Supervisor Field Guide – Sodak
Sodak

Supervisor Field Guide

Changing at-risk to reduced-risk behaviour

How to use this guide

Work through each step when you spot an at-risk behaviour. Tap to open, add your notes as you go, then copy everything at the end.

Before anything can change, you need to describe the behaviour precisely. Vague labels can’t be fixed. A pinpointed behaviour can.

Label vs pinpointed ✗ “He’s being careless”
✓ “He skipped the pre-task check and started without confirming PPE was in place”
Check yourself
Could I see it or hear it?
Would someone else watching agree with my description?
What is the specific reduced-risk behaviour I want instead?
Have you described the reduced-risk behaviour with the worker so you both agree on what “right” looks like?

That behaviour happened for a reason. Something in the environment made it easier, quicker, or more natural than the safe alternative. Your job is to find what — not to blame.

Watch for Fundamental Attribution ErrorIf your first thought is “they just didn’t bother” — look again. The environment almost always contributed. What in the setup made the at-risk option the path of least resistance?
Check the 6 task ingredients
TaskToolsMaterials TimePeersSupervisor
Is the correct way actually more difficult than the at-risk way?
Were the wrong tools or materials available and easier to use?
Were there perceived time pressures making the shortcut feel necessary?
Were they copying the behaviour of those around them?
Are they only compliant when you are there?
What is in it for them to do it the reduced-risk way?

The reduced-risk behaviour didn’t happen. The performance equation tells you why — and which one thing to fix first.

The performance equation
Performance = (Ability + Motivation) − Obstacles
Ability

Do they actually know how?
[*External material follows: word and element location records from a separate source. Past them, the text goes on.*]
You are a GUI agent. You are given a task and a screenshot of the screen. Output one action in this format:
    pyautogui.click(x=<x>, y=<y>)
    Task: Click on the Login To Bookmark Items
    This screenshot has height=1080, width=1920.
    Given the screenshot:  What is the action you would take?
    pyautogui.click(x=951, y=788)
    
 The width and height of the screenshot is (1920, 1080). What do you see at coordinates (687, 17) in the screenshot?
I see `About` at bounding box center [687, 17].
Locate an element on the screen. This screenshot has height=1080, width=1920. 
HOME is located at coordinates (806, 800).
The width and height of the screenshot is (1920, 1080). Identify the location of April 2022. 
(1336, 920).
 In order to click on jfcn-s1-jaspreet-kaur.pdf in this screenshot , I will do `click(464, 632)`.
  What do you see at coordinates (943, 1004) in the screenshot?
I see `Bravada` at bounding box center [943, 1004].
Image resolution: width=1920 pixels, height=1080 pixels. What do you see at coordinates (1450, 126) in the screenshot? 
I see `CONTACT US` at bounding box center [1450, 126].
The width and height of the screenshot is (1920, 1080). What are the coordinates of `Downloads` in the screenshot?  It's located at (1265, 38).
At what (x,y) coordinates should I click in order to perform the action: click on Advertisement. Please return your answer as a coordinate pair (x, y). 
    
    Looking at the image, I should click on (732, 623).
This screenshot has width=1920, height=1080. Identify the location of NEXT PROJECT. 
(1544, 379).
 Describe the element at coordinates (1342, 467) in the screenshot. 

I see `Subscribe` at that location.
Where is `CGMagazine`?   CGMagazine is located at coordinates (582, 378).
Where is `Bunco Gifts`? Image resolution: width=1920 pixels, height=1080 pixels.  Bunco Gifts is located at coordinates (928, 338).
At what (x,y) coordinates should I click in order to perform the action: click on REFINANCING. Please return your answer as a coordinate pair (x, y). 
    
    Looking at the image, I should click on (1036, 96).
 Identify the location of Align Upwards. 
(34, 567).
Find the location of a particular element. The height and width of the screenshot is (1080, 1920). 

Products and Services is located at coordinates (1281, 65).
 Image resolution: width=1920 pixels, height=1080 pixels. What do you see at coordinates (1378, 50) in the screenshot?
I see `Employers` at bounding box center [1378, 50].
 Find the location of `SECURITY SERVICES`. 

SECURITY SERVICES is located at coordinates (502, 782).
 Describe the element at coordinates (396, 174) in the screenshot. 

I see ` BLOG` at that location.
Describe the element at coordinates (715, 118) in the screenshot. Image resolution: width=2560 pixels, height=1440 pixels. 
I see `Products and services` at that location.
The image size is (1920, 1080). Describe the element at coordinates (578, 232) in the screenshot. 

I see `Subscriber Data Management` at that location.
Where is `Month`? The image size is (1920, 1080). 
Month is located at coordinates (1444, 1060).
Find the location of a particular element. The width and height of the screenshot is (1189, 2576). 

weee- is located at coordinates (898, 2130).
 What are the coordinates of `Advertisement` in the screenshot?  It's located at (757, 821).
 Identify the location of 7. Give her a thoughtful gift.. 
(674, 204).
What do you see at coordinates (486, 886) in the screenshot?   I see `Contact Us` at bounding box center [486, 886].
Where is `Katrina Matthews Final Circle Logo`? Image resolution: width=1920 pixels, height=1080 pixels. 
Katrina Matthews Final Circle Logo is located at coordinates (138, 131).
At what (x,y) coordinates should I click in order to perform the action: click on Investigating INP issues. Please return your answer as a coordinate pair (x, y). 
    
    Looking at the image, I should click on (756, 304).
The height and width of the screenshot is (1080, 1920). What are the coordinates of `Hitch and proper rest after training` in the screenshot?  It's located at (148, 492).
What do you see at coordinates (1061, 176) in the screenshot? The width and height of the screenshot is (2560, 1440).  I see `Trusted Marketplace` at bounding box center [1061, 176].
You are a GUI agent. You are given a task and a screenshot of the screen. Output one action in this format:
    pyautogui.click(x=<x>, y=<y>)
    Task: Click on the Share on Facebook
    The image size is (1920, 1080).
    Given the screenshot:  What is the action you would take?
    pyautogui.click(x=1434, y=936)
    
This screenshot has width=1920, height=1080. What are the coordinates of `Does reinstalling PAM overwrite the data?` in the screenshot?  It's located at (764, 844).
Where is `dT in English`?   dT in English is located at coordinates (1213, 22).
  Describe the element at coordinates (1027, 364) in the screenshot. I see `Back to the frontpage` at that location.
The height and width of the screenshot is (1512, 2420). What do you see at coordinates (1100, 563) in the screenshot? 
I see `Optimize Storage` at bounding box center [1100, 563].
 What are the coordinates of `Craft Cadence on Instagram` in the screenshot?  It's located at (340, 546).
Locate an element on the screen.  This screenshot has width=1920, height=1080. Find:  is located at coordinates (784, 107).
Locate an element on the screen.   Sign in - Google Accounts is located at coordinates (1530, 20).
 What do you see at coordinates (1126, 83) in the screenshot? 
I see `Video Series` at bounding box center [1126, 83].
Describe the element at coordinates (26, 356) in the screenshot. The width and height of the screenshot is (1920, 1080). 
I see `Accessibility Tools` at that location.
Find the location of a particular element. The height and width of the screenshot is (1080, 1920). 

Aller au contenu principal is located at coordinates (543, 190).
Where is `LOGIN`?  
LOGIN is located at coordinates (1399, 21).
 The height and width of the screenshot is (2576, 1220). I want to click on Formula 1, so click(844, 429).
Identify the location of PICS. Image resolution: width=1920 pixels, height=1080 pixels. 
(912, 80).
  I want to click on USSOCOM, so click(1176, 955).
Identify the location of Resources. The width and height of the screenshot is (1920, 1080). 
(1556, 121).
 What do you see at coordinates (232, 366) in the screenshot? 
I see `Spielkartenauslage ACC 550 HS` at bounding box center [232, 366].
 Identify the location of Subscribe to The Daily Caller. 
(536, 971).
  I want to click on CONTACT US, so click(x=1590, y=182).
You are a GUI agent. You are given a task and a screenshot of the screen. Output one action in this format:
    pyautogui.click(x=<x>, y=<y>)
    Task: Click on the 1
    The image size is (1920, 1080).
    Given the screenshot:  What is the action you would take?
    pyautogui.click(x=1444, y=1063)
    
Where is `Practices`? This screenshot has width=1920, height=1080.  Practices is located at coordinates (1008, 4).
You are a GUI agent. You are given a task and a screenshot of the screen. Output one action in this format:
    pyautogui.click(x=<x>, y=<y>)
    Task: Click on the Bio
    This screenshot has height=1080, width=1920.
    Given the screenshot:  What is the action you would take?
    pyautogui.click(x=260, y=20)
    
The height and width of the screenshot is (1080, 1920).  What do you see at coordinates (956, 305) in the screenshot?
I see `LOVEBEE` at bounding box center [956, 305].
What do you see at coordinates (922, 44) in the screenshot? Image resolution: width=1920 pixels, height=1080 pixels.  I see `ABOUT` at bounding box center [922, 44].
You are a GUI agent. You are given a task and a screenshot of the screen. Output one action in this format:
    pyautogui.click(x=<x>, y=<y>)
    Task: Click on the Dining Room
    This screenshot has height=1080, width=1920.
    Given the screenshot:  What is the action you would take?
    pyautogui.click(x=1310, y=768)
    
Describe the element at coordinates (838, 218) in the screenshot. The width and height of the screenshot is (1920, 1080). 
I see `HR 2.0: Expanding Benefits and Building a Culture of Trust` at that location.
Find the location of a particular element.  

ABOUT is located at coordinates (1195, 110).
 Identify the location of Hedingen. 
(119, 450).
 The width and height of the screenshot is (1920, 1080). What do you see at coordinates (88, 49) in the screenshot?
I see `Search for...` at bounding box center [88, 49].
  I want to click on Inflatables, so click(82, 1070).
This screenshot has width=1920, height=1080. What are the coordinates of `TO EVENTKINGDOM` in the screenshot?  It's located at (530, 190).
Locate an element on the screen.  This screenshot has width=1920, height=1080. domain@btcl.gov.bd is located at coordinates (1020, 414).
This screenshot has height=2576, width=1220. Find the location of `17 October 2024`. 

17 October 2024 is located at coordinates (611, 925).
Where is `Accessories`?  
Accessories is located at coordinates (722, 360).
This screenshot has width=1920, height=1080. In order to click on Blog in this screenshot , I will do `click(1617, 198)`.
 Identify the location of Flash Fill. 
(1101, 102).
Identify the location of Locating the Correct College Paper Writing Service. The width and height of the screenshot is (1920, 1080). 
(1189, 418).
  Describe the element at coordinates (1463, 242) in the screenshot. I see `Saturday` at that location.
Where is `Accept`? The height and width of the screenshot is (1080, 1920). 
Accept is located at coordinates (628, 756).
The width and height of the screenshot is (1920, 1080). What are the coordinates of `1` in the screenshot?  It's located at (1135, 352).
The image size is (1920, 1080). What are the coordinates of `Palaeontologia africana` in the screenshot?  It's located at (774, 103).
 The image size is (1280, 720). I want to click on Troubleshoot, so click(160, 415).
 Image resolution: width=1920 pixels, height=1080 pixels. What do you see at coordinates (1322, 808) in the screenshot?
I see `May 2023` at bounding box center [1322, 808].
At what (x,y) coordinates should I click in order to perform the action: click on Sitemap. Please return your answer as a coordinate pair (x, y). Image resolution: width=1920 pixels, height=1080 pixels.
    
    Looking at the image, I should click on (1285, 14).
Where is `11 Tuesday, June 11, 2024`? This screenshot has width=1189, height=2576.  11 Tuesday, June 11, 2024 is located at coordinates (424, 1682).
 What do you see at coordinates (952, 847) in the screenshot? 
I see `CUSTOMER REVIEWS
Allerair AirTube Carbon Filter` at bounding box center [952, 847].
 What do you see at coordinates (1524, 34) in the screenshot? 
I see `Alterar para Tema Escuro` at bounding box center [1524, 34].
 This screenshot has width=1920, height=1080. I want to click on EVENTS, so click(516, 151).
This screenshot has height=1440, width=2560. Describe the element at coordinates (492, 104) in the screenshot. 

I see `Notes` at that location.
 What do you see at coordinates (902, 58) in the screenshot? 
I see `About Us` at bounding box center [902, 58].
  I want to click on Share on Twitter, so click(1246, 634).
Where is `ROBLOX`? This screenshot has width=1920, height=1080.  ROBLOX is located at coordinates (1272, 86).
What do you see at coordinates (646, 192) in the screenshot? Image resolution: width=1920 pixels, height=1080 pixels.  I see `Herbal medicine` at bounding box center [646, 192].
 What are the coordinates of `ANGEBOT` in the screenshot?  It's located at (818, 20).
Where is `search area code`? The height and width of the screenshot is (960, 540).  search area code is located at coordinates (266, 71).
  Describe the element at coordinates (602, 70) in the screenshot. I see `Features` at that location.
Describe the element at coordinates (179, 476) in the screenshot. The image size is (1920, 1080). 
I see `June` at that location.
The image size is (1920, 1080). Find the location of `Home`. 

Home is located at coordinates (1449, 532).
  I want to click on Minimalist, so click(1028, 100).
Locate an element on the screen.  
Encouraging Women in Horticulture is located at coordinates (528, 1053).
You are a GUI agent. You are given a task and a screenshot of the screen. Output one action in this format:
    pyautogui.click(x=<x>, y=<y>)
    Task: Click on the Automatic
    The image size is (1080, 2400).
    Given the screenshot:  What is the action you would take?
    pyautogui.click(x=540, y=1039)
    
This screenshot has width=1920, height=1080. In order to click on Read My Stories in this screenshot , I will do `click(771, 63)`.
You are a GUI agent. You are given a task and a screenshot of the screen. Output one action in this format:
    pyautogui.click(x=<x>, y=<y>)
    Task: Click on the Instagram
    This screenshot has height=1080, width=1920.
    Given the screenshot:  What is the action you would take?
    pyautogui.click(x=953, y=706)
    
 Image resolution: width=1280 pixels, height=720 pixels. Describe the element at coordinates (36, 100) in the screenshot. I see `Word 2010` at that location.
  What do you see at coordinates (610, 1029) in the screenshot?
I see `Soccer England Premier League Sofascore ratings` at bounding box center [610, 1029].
Have they seen the reduced-risk way done properly? Are they confident doing it?

Motivation

Is there any upside for doing it right? Do they get acknowledged? Or does work just move on without a word?

Obstacles

What physically gets in the way? Is the safe option slower, harder, further away, or under time pressure?

Fix one

Identify the weakest link. Fix that one first — don’t try to address all three at once.

Don’t lecture. Ask open questions and let them talk. The person doing the job usually knows exactly what’s getting in the way — you just haven’t asked yet.

Be curious, not confrontationalCuriosity gets you the real reason. Confrontation gets you defence — and you’ve learned nothing.
Questions to try
Walk me through how you did that — what were you thinking at the time?
What would make it easier to do it the safer way?
What was going on around you when it happened?
What’s one thing we could change to make this less likely again?

Agree on one specific change — something in the environment, not just a promise to “try harder”.

The at-risk behaviour happened because something in the environment supported it. Use these four questions to design a change that makes the safe choice the natural choice.

What would make it easier?

Move the right tool closer. Remove a step. Cut the friction. Make the reduced-risk way the path of least resistance — not the hardest option.

What would make it worth doing?

Focus on the behaviour you want, not the one you don’t. Frame it positively. Is there any recognition or acknowledgement for doing it right?

What are others around them doing?

Peer behaviour is powerful. Can you show that most people do it the right way? Could a public acknowledgement shift the norm for the whole team?

When is the best moment?

Brief people before the task, not after. Prompt at the point of decision. Reinforce immediately — not in next week’s meeting.

Pick one question, find one answer, make one change. Big change is never big at the start.

When the reduced-risk behaviour happens — even once — say something. Specifically. Immediately. That feedback is what conditions the behaviour to stick.

Behaviour that gets noticed becomes more likely. Behaviour that gets ignored fades. Reinforce what you want more of.
What good reinforcement sounds like
“I noticed you did the pre-task check before starting — that’s exactly what I want to see. Cheers.”
“Good call stopping when you weren’t sure — that’s the right instinct.”
“That’s the right way to handle that. Keep doing it like that.”

Specific, sincere, and soon after the behaviour. It doesn’t need to be big.

Go further — shift the norm
Could you acknowledge the good behaviour in front of others — making it visible that this is how the team does things?
Can you ask the worker to share what worked with a colleague — making it a commitment to others, not just to you?

Go back and look. Did the environment change? Is the behaviour shifting? Your follow-up signals that this matters — and is itself a form of reinforcement.

Questions to close the loop
Did the change we agreed on actually happen?
Have you gone back to the worker and asked how it is going — do they think it is working?
Am I still seeing the at-risk behaviour — or is it reducing?
Is this pattern showing up elsewhere? Could the fix be shared with other supervisors?
Does this need a BIA session to be properly designed out?
Record what you observed as an AR/RR data point. That data drives the bigger picture — it’s what your manager and the safety team use to drive the next conversation up the chain.

All 7 steps complete

The behaviour is pinpointed, the environment is changing, and the data is logged. That’s how it shifts — one conversation at a time.